Quando arrivò si trasformò in soccorritore di quasi nessuno: i morti furono 1910, i feriti lievi appena 95, gli altri, quelli gravi 49. Due gravissimi. Questo fu. Per la prima volta, oggi, Longarone ha un sindaco nato dopo la tragedia, Roberto Padrin: “Tendo a escludere che ci sia stato il dolo. Non voglio crederlo anche di fronte agli errori macroscopici che uomini di scienza commisero. Anche perché non c’è giustizia senza perdono”. Non la pensano come lui molti altri, che continuano a chiedere giustizia. Troppi processi, troppe promesse, rinvii. E troppe verità che allora vennero omesse.
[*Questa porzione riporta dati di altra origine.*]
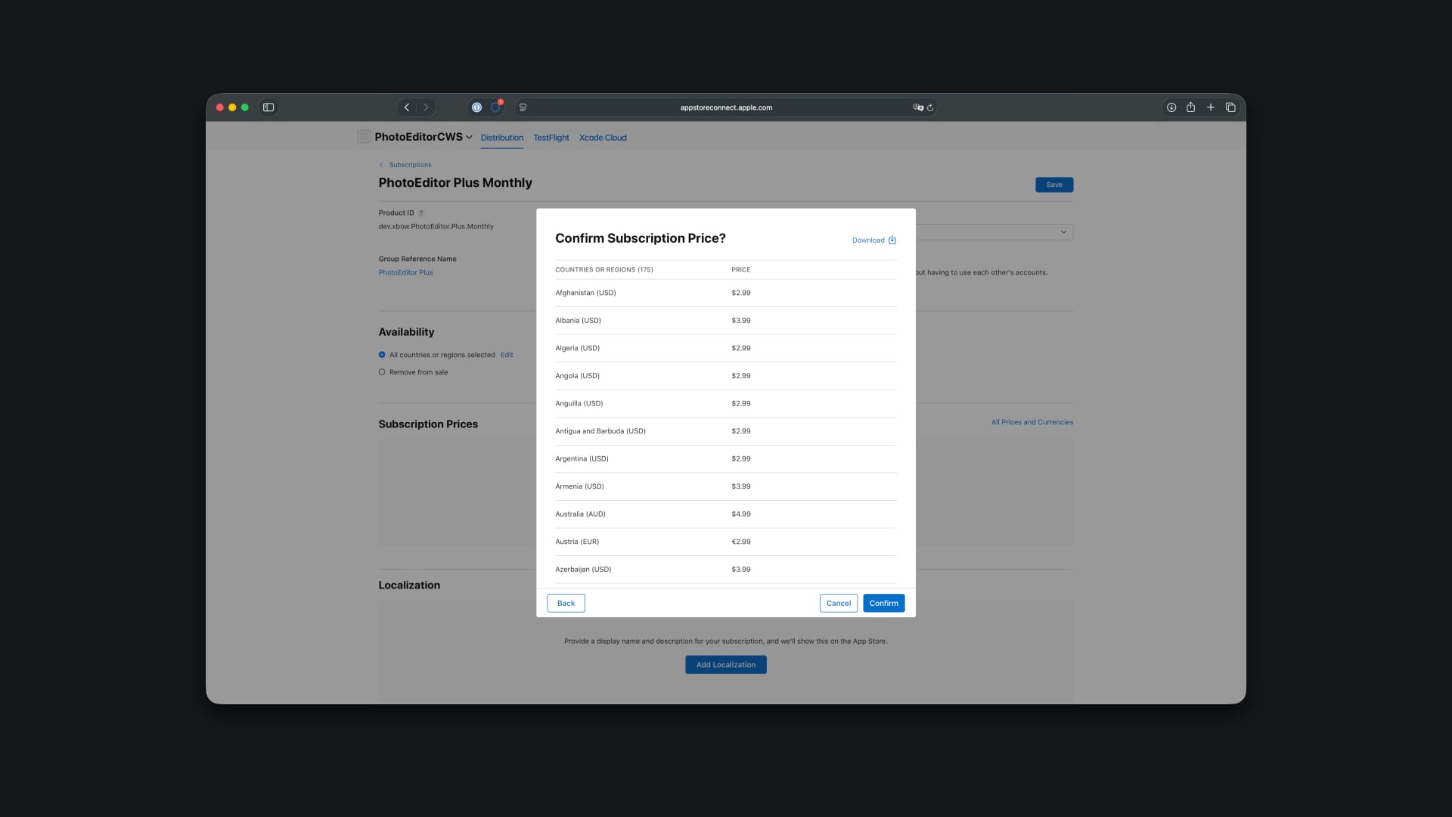
Task: Open the Xcode Cloud tab
Action: point(603,138)
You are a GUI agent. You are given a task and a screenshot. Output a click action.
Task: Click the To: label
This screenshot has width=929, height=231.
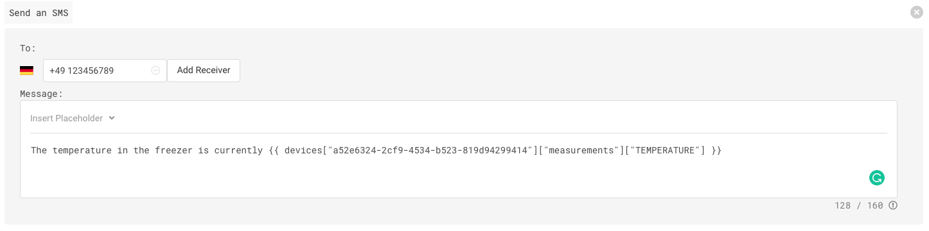click(x=28, y=48)
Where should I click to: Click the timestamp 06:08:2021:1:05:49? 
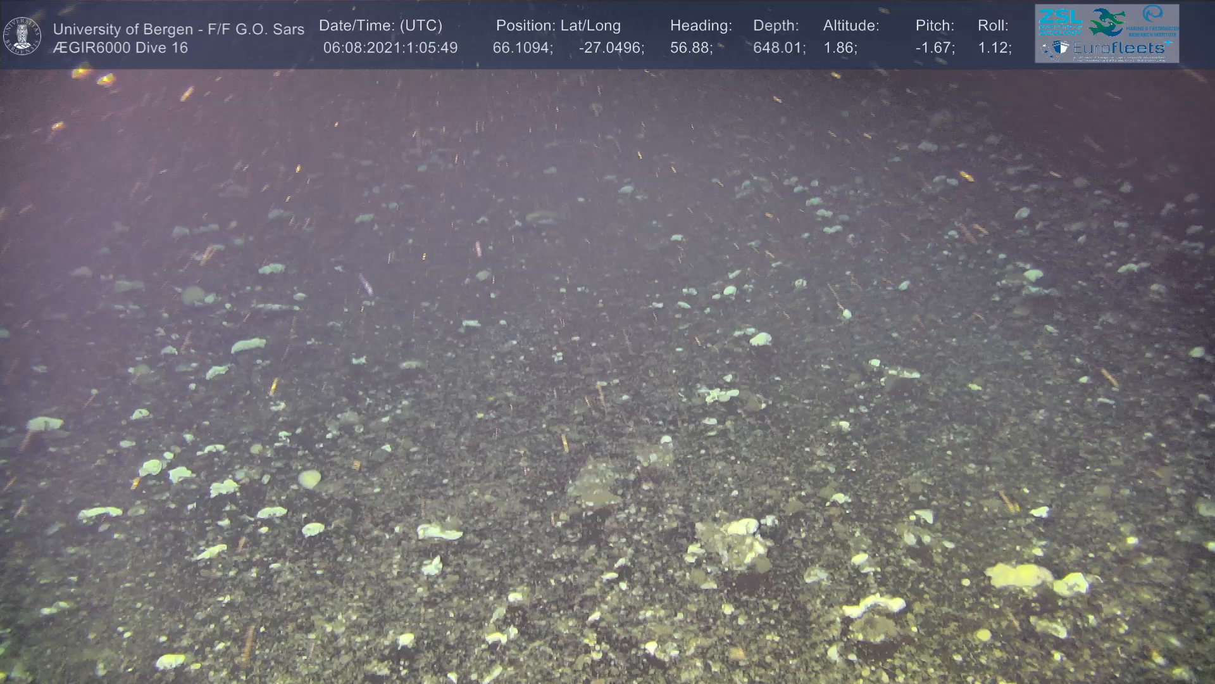click(390, 48)
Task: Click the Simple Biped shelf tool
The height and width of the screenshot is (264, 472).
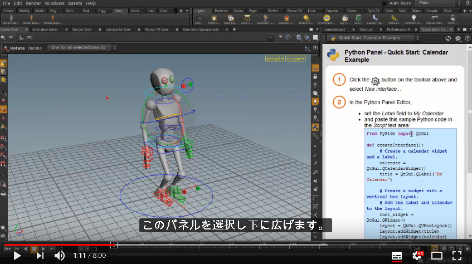Action: [11, 19]
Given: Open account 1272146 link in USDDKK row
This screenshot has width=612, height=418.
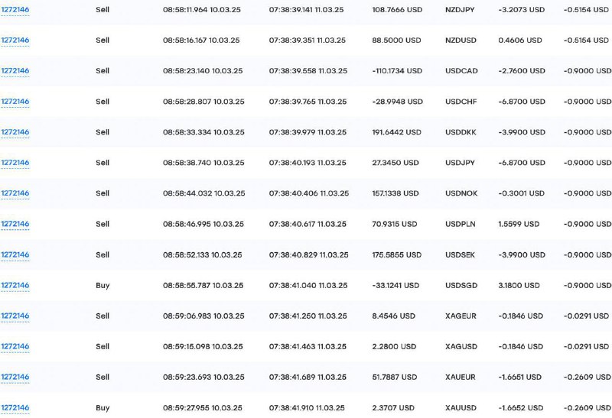Looking at the screenshot, I should (x=15, y=131).
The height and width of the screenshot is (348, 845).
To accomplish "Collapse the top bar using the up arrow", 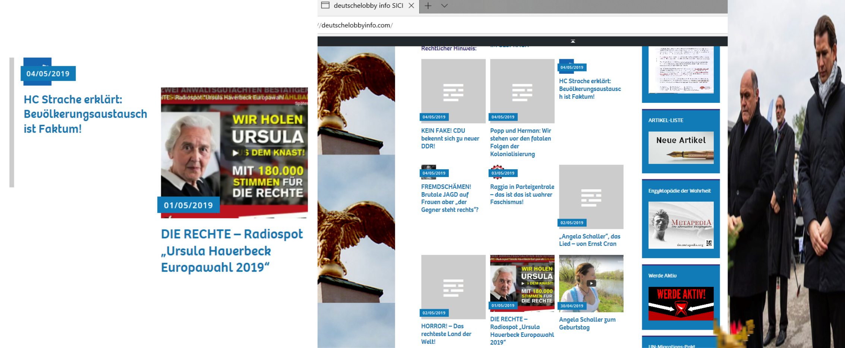I will tap(573, 41).
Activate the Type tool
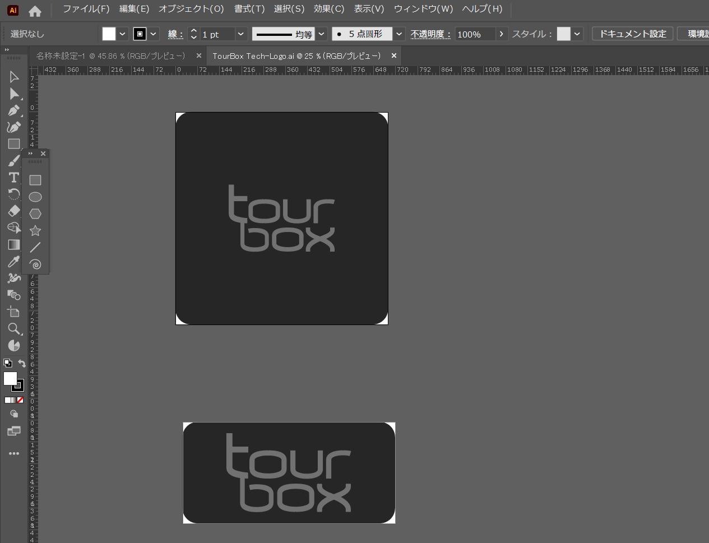The image size is (709, 543). click(14, 178)
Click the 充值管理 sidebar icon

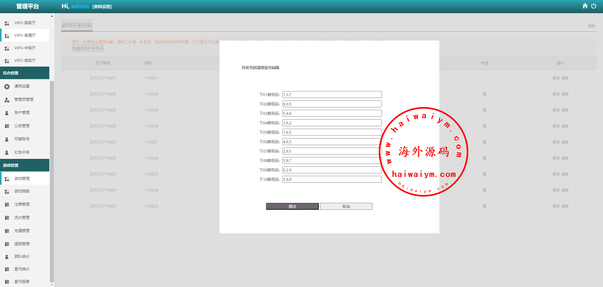(x=7, y=231)
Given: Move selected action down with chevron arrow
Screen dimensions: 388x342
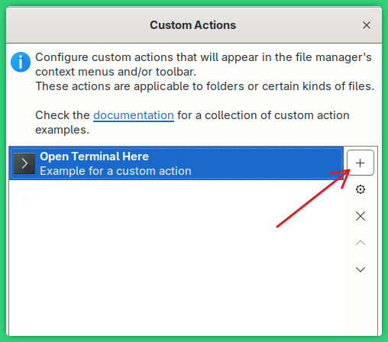Looking at the screenshot, I should click(x=361, y=269).
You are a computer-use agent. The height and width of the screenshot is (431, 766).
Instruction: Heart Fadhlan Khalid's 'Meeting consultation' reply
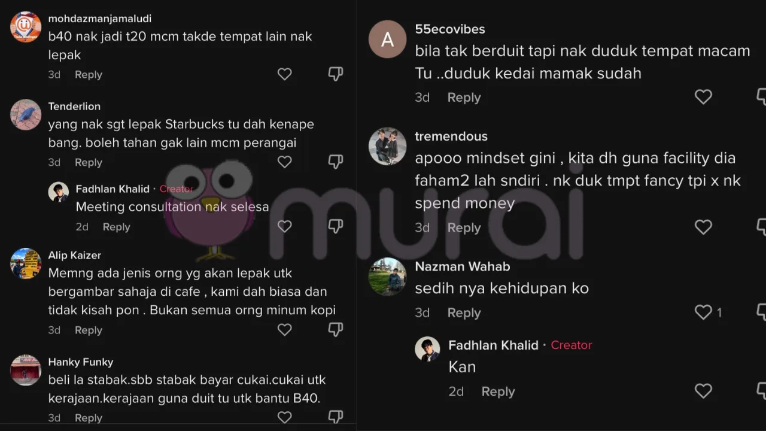tap(285, 226)
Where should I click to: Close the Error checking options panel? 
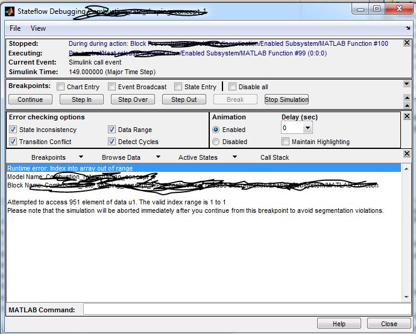406,116
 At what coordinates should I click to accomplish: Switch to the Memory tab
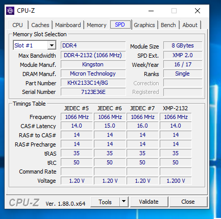point(96,25)
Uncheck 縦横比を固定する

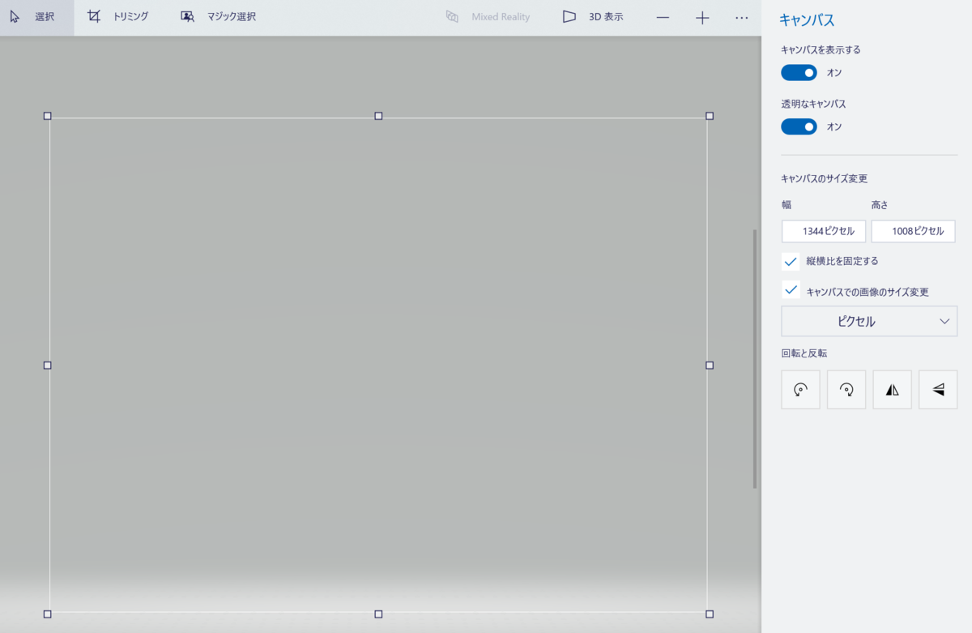[x=791, y=261]
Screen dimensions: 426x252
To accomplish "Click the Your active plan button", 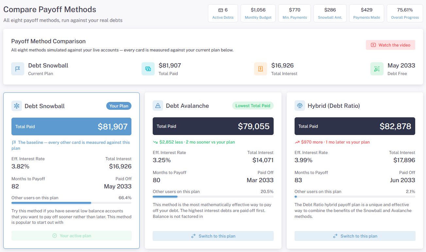I will coord(72,236).

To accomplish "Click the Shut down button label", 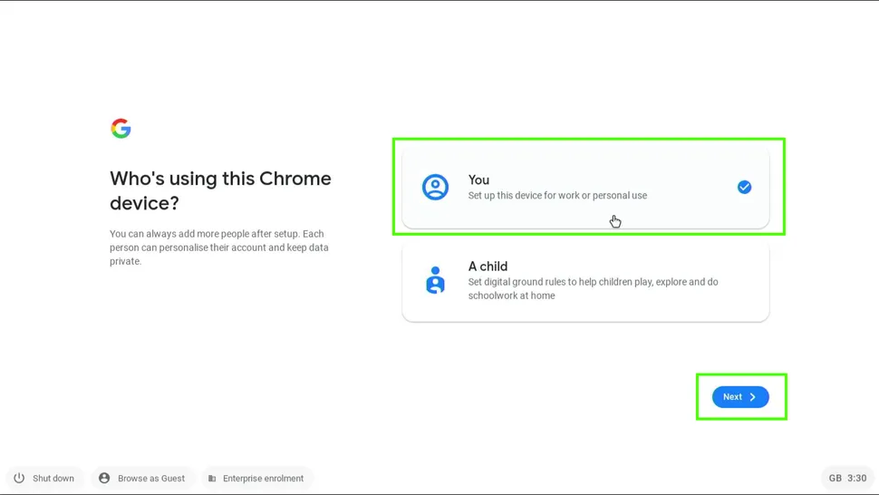I will coord(53,478).
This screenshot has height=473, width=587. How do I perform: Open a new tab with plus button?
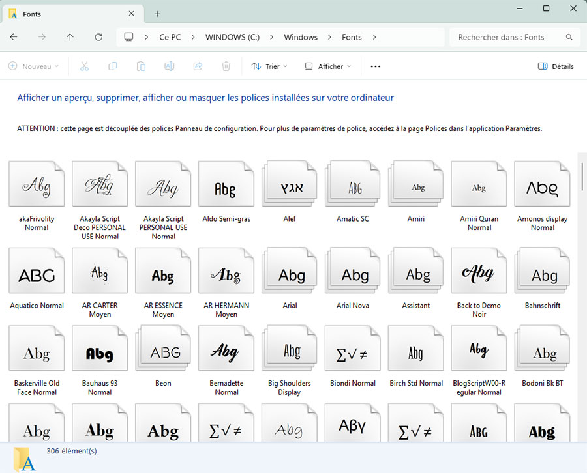click(157, 14)
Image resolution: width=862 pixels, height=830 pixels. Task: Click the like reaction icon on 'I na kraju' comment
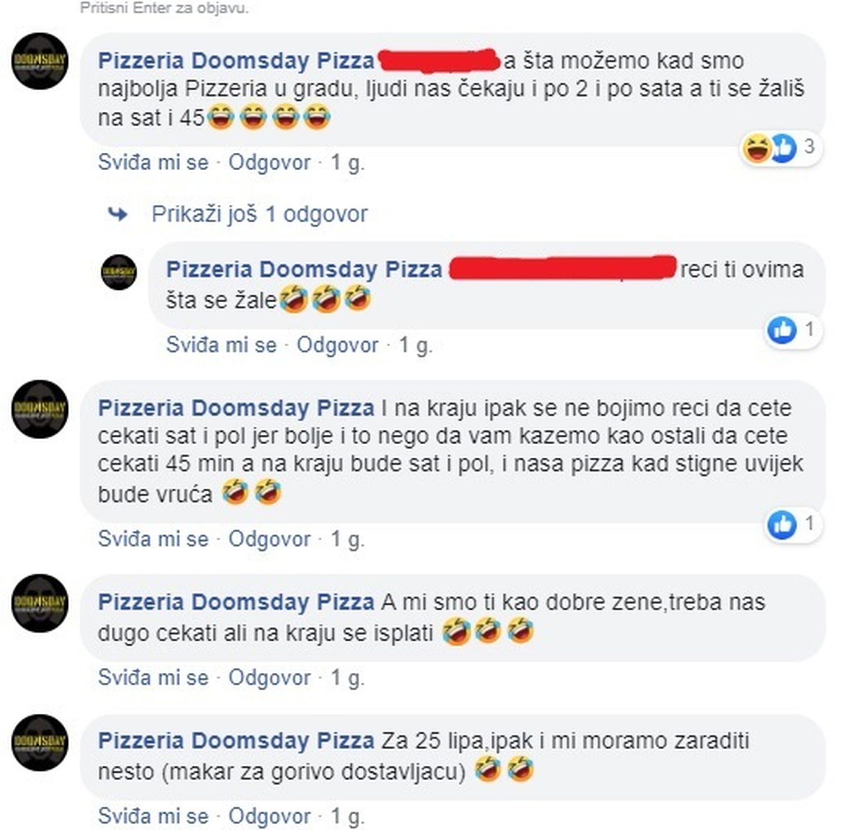click(782, 524)
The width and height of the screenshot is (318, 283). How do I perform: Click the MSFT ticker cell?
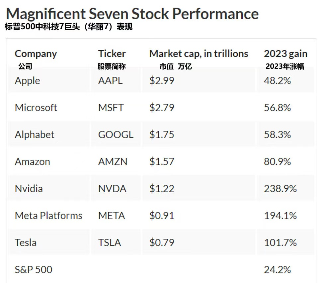(x=111, y=108)
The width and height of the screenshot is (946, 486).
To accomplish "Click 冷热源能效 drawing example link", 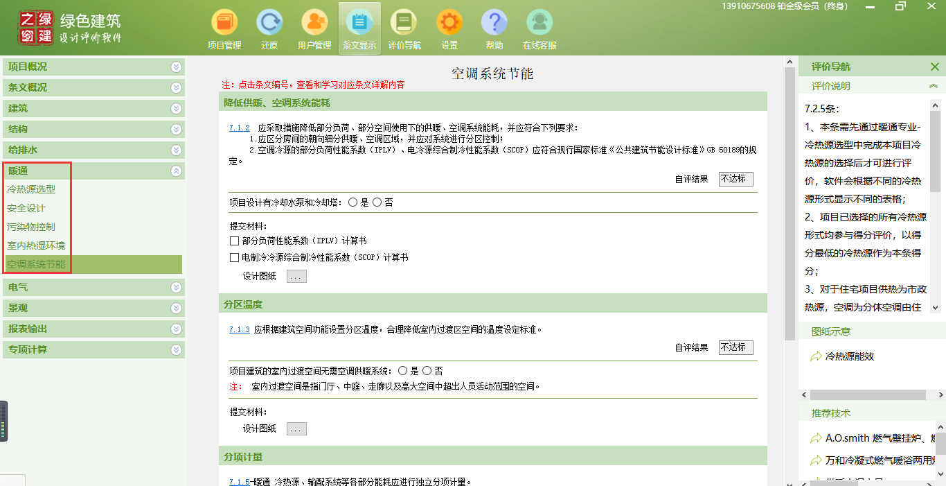I will [x=850, y=356].
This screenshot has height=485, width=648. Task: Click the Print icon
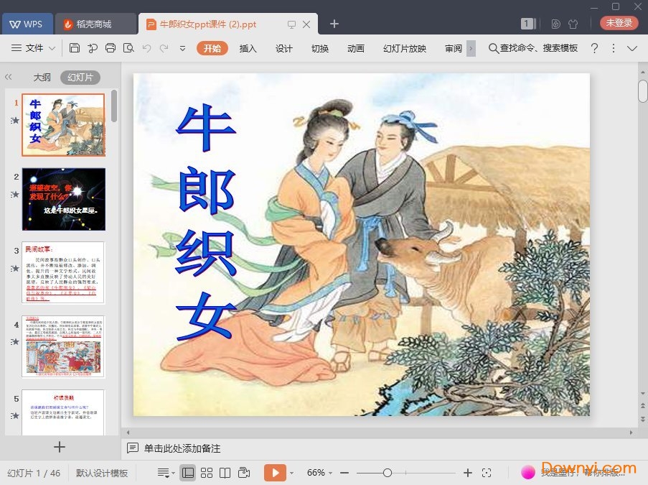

Il capitolo non può chiudersi, perché non c’è niente da chiudere finché ci saranno persone che da allora non dormono la notte, hanno paura dell’acqua. Persone con sindromi ansiose, e a Longarone sono in percentuale maggiore rispetto ai paesi, dove invece il Vajont lo sentirono senza vivere la distruzione in prima persona. Ma andateci lassù, dove la diga fierissima guarda il basso dai suoi duecento metri. E lo sentirete quell’odore delle 22 e 53. Il vento può stropicciarti la faccia quando decide che deve essere così. Basta restare con gli occhi ben aperti e lo rivedrete tutto quel film dell’orrore che l’Italia ha voluto sotterrare nel cimitero di Fortogna, lì, a pochi chilometri di distanza, dove molte croci sono rimaste bianche perché i corpi ai quali riuscirono a dare un nome sono meno della metà.

Fu una strage, voluta e consumata in nome della nazionalizzazione dell’energia elettrica. E la giustizia la fece quel giudice piccolo di statura, ma con un cuore così e i nervi d’acciaio, Mario Fabbri. La fece la giornalista, Tina Merlin, che denunciò prima di ogni altro quello che sarebbe accaduto. La Sade, che poi diventò Montedison e altro ancora, ebbe anche il coraggio di denunciarla. Ne uscì assolta. Nonostante fosse una donna, nell’Italia claustrofobicamente perbenista di allora. E comunista.